每版本过滤(sVersionFlowId)
“版本”是什么意思
xly 以多个版本销售:基础版、EBC-MDM、EBC-SD、EBC-RD 等。每个版本暴露不同模块集合。基础版客户看不到高级模块;高级客户看到基础版内容以及额外模块。
版本在哪里定义
版本定义在 sisversionflow 字典表中,每个版本一行。关键列:
| 列 | 值 | 含义 |
|---|---|---|
sId |
17551378250008601172639655149000 |
版本主键 |
sCode |
8S_001 |
gdsmodule.sVersionFlowCode 引用的短码 |
sFlowName |
基础版 |
显示名 |
bEbcErpPremium, bEbcMes, bEbcMesStandard, bSass
|
flags | 该版本属于哪些产品变体 |
当前 dev DB 状态:
sisversionflow目前只定义了一行:8S_001 / 基础版。gdsmodule.sVersionFlowCode中出现的其他版本码(EBC-SD-002、EBC-RD-007、EBC-MDM-002等)作为模块行标签存在,但在这里没有匹配的sisversionflow行。SaaS 生产租户很可能会填充完整版本目录;dev DB 没有。
模块如何按版本过滤(实际机制)
sVersionFlowId / sVersionFlowCode 是 gdsmodule 行上的标签,用来标记每个模块属于哪个版本;但这两个列没有出现在任何 Java 源码或 MyBatis mapper 中(已验证:grep -r sVersionFlowId xly-src --include='*.java' --include='*.xml' 在 mapper SQL 中没有命中)。

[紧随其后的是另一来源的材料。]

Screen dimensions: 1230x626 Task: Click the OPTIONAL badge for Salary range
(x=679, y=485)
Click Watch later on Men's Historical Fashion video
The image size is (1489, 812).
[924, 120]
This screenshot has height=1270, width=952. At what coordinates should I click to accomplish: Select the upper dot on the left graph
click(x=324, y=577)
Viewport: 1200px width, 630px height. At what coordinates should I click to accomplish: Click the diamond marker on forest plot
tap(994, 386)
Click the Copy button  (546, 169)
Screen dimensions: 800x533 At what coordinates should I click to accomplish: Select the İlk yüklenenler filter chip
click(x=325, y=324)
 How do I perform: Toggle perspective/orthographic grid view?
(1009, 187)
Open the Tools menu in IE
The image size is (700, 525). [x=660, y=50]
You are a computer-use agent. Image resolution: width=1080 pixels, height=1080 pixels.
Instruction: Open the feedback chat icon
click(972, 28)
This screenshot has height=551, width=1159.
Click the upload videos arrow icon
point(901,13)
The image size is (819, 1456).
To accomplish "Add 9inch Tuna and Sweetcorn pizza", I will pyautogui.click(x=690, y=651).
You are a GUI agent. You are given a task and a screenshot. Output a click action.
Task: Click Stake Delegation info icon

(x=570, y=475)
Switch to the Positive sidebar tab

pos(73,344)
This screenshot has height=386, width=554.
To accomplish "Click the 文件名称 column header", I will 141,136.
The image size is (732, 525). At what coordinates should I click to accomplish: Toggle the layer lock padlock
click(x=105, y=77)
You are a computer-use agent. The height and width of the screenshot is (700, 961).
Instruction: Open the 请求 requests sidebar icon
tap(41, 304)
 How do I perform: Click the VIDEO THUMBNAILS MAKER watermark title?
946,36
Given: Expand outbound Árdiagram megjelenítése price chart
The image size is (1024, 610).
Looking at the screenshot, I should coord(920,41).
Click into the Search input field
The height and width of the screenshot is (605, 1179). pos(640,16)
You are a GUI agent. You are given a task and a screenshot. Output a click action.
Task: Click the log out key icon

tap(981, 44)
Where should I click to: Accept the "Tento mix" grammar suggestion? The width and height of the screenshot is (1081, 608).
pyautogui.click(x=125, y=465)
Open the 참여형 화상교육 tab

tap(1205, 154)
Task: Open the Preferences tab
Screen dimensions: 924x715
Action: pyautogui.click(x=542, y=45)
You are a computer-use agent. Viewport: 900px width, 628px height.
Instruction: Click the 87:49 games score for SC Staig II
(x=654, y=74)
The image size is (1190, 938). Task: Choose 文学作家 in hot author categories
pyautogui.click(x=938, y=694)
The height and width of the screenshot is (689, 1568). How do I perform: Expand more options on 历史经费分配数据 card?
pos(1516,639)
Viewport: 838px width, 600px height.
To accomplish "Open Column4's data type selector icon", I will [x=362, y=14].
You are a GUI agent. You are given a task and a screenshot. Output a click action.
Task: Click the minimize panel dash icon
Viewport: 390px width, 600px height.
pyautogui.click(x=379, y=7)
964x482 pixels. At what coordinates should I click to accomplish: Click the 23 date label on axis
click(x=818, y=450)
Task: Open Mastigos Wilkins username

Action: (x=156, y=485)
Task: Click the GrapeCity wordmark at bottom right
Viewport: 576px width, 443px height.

运行时并不直接按这两个列过滤。
真正的控制点由许可证驱动:xly-src/xlyBusinessService/.../license/(TrueLicense + xly 的 VerifyLicense.getModelAllList())返回租户许可证允许的模块 sId 列表。该列表会以 sVerifyLicense 形式逗号替换进菜单 SQL:
// MenuChildServiceImpl.java:38-65 — getBuMenuSql
sql.append(" AND m.sId in ("+sVerifyLicense+")");
sVerifyLicense 要么由 xlyApi 的 RequestAddParamUtil 注入(50-52 行:params.put("sVerifyLicense","'"+String.join("','",listModel)+"'")),要么由 xlyEntry 中的 controller 手工组装参数(例如 MobliePhoneController.java:57)。因此每版本过滤真正发生在模块发现阶段,由许可证层完成,而不是通过 sVersionFlowId。sVersionFlowId / sVersionFlowCode 是给运维和 BACK 侧报表看的目录元数据;运行时控制链是 sVerifyLicense → 许可证产出的模块列表 → IN (...)。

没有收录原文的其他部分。